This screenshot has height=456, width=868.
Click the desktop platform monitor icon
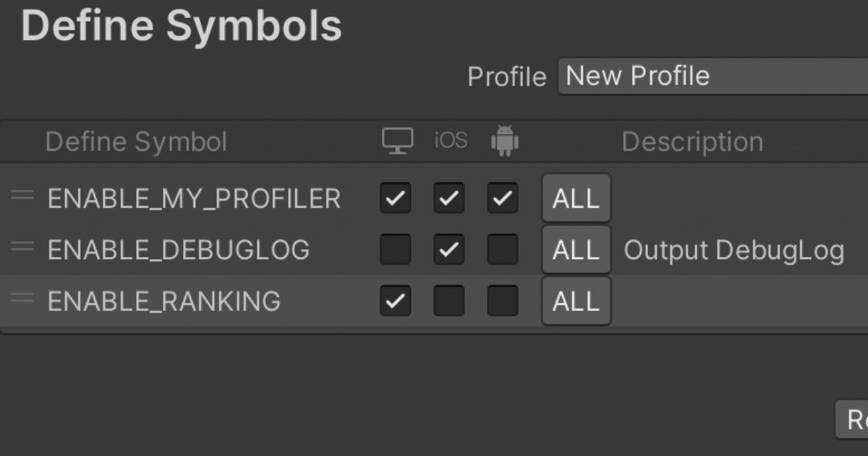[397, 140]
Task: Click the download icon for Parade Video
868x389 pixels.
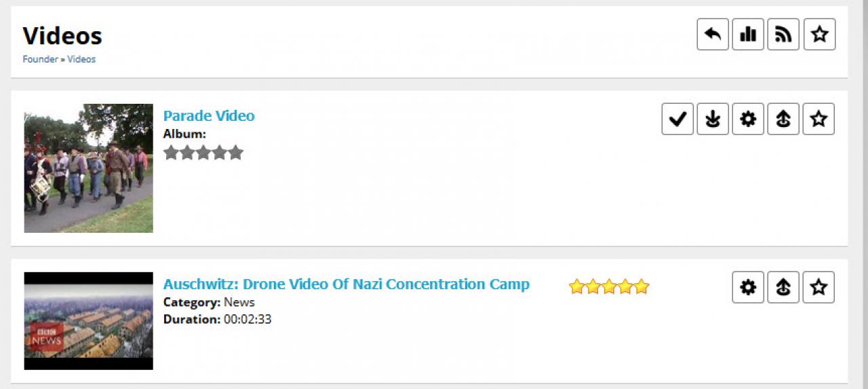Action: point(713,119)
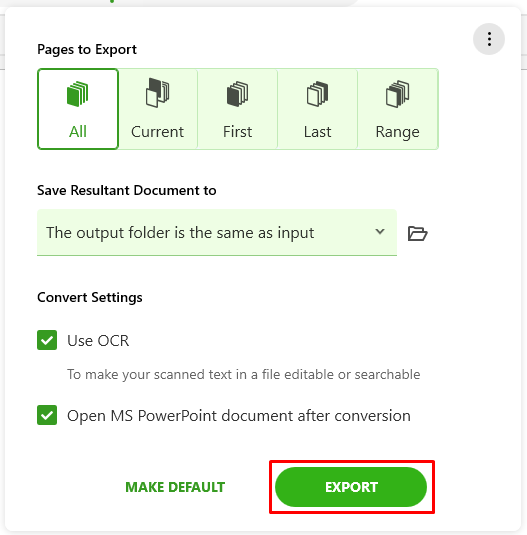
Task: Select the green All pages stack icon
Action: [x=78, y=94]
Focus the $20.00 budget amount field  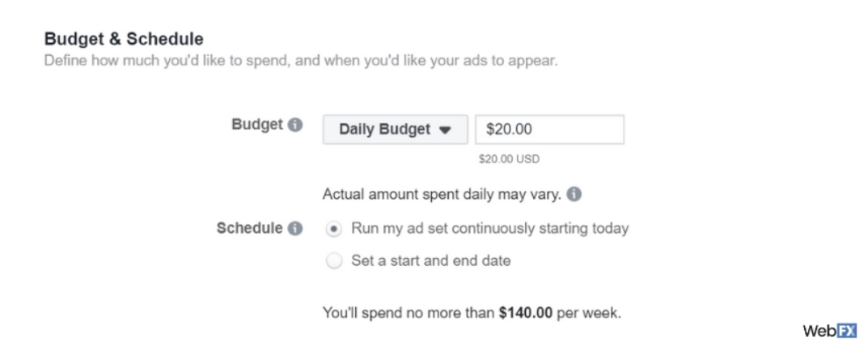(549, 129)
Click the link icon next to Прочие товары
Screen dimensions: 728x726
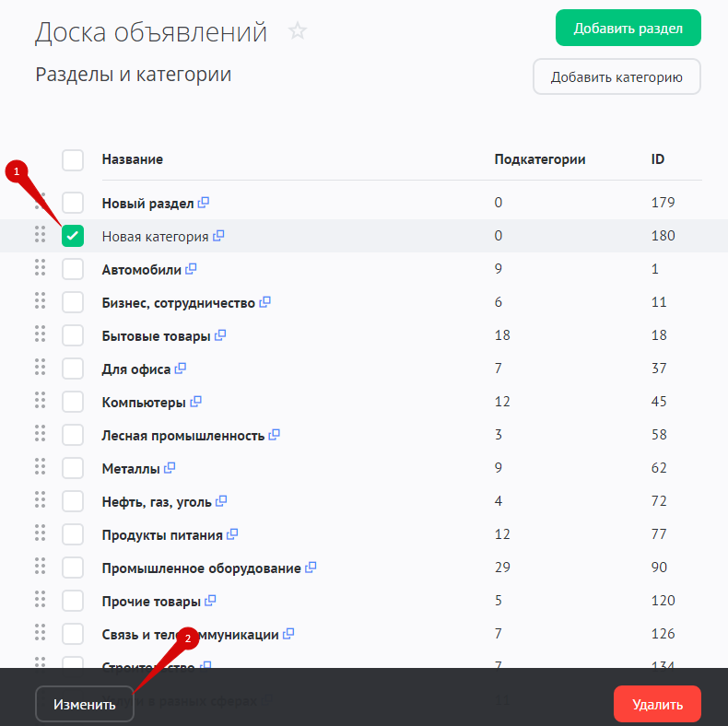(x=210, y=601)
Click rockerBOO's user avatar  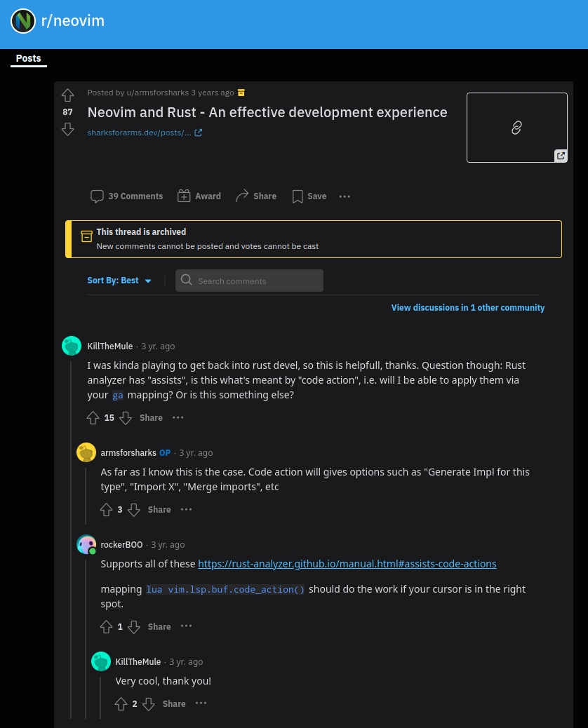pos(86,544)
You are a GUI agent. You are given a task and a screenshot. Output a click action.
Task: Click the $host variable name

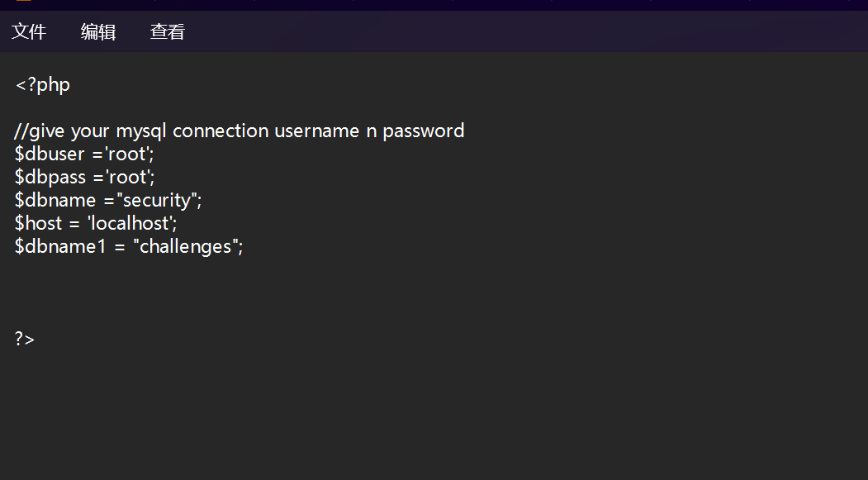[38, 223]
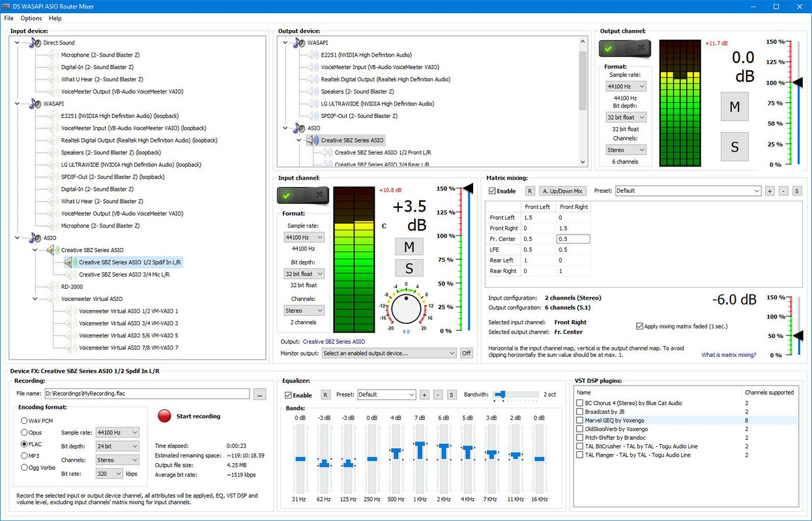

#####

** What needs to be done **
Looking at the entries above, determine how many lines contain the word "screenshot" and state only that number.

** Output of the exercise **
2